Excerpts from a dataset:

━━━━━━━━

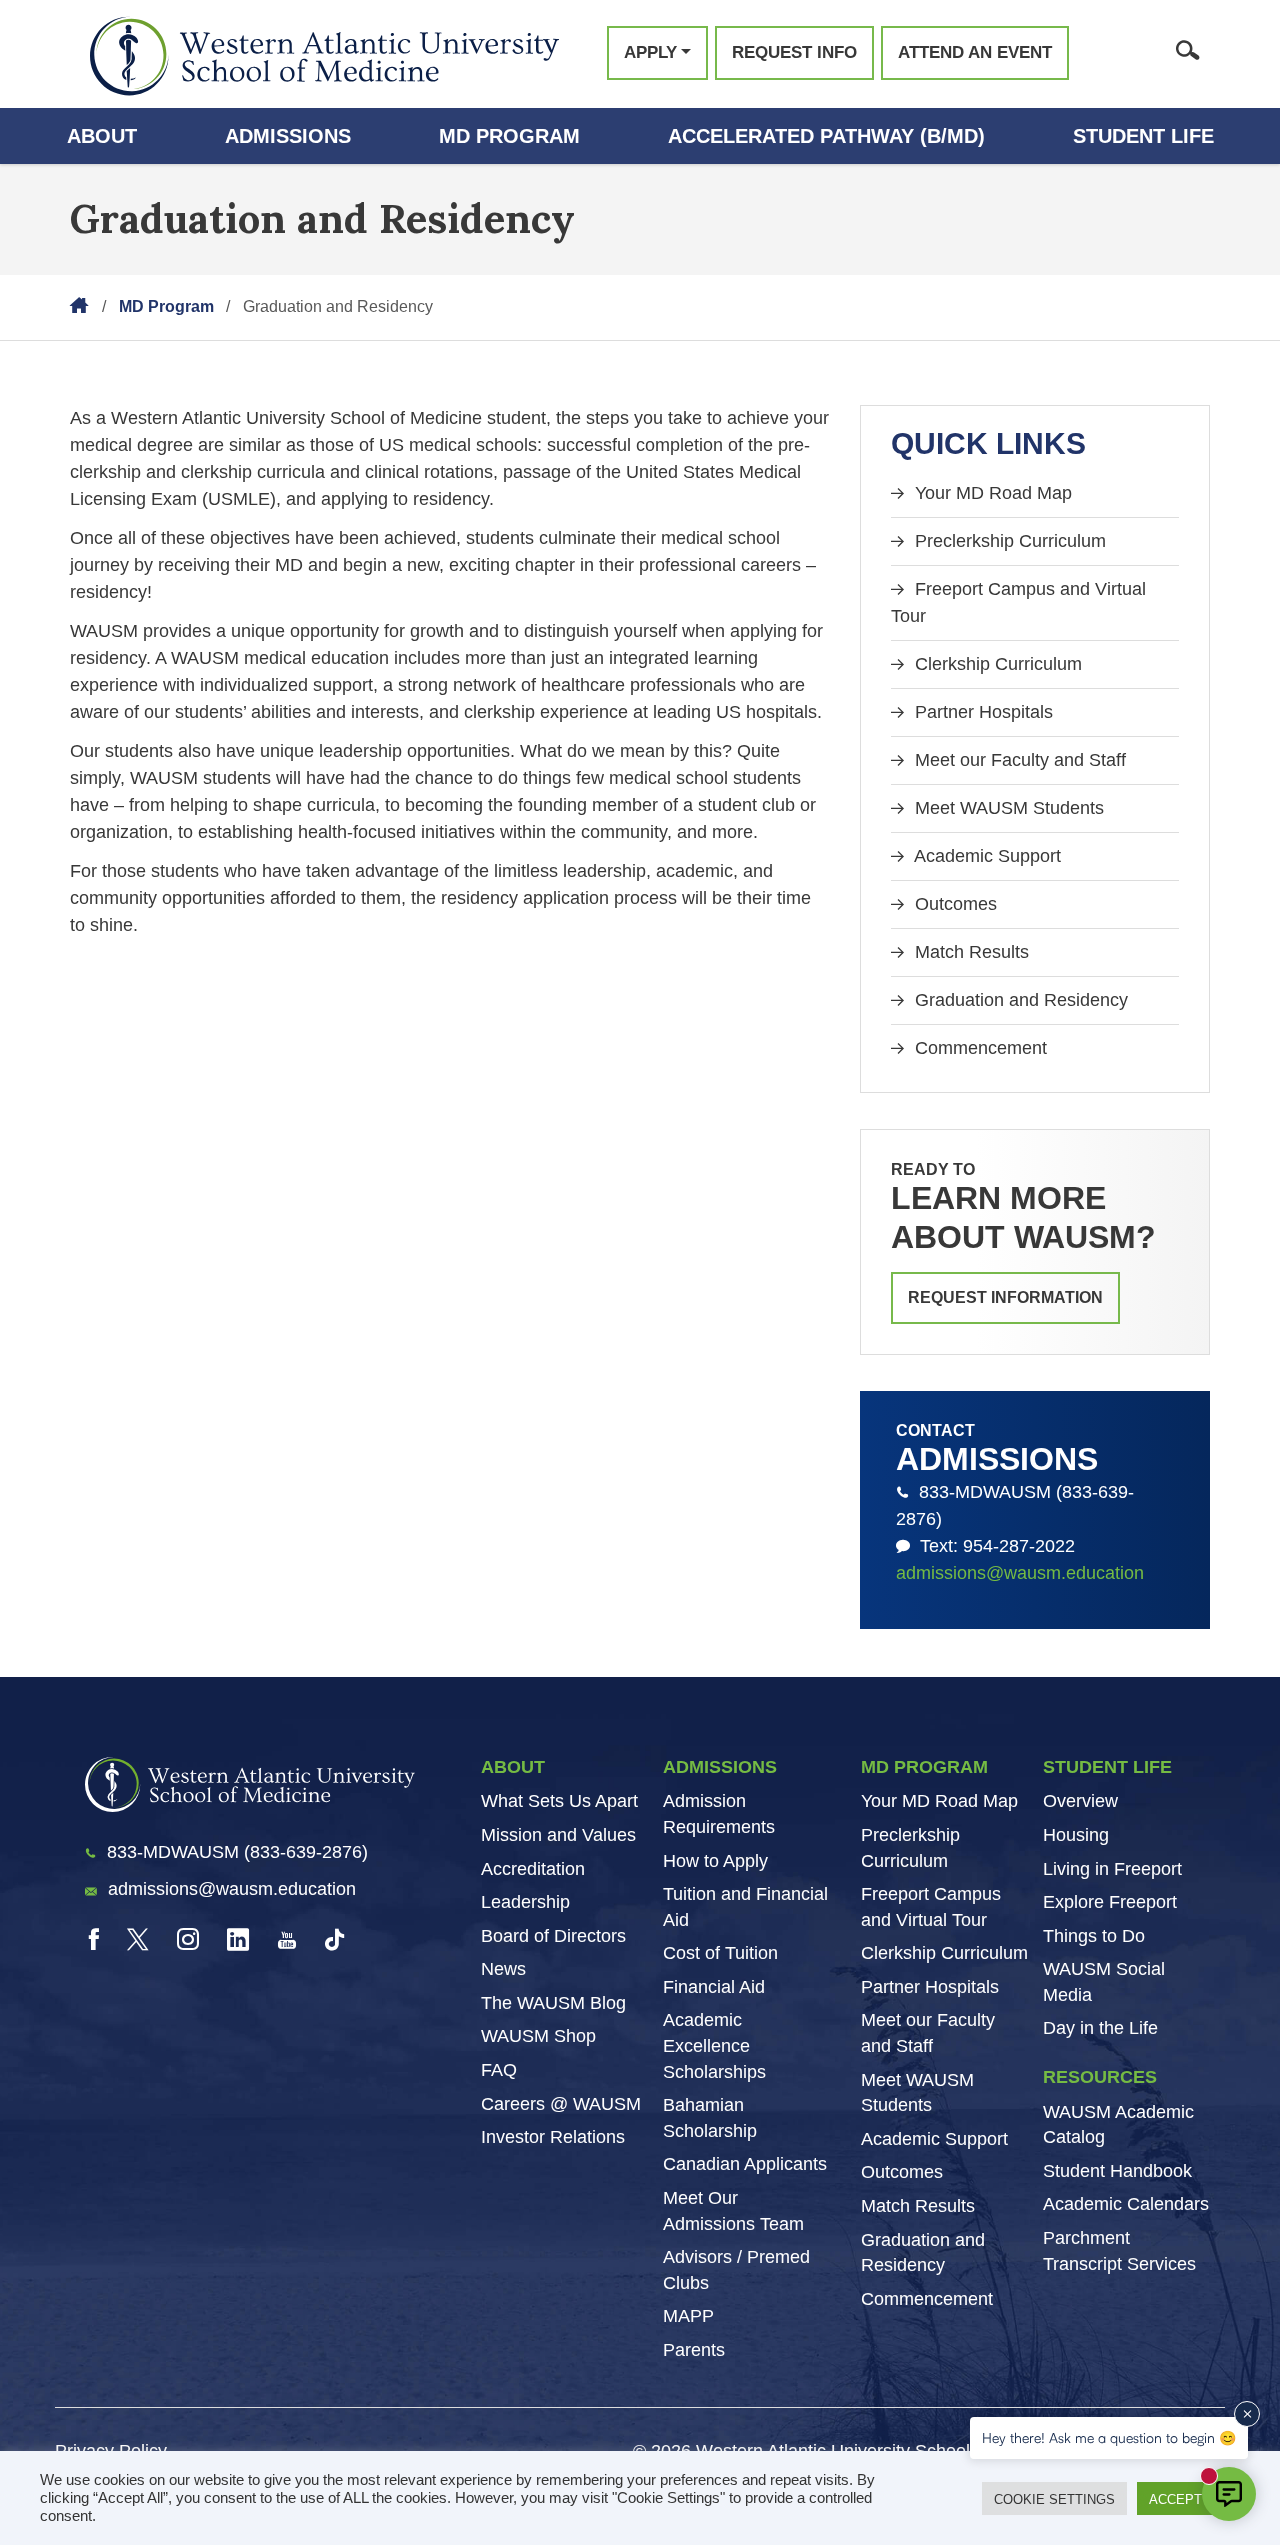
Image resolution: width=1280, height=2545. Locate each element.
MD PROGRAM (924, 1767)
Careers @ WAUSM (561, 2104)
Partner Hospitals (981, 712)
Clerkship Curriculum (996, 664)
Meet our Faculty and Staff (1018, 760)
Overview (1080, 1801)
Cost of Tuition (720, 1953)
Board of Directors (553, 1936)
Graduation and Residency (1019, 1000)
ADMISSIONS (720, 1767)
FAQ (499, 2070)
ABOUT (513, 1767)
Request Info (794, 52)
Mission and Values (558, 1835)
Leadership (525, 1902)
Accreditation (533, 1869)
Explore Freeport (1110, 1902)
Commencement (978, 1048)
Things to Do (1094, 1936)
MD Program (509, 136)
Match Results (969, 952)
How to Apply (715, 1861)
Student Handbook (1117, 2171)
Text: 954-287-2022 (992, 1546)
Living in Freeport (1112, 1869)
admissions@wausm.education (1020, 1573)
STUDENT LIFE (1107, 1767)
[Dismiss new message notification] (1247, 2414)
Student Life (1143, 136)
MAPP (688, 2316)
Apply (650, 52)
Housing (1076, 1835)
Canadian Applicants (745, 2164)
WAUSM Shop (538, 2036)
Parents (694, 2350)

━━━━━━━━

EXERCISE AIM → The lines from the top of the data above through the one holding "Leadership (525, 1902)" are to be repeated exactly, and only those, with no pictures.

RESULT →
Image resolution: width=1280, height=2545. Locate each element.
MD PROGRAM (924, 1767)
Careers @ WAUSM (561, 2104)
Partner Hospitals (981, 712)
Clerkship Curriculum (996, 664)
Meet our Faculty and Staff (1018, 760)
Overview (1080, 1801)
Cost of Tuition (720, 1953)
Board of Directors (553, 1936)
Graduation and Residency (1019, 1000)
ADMISSIONS (720, 1767)
FAQ (499, 2070)
ABOUT (513, 1767)
Request Info (794, 52)
Mission and Values (558, 1835)
Leadership (525, 1902)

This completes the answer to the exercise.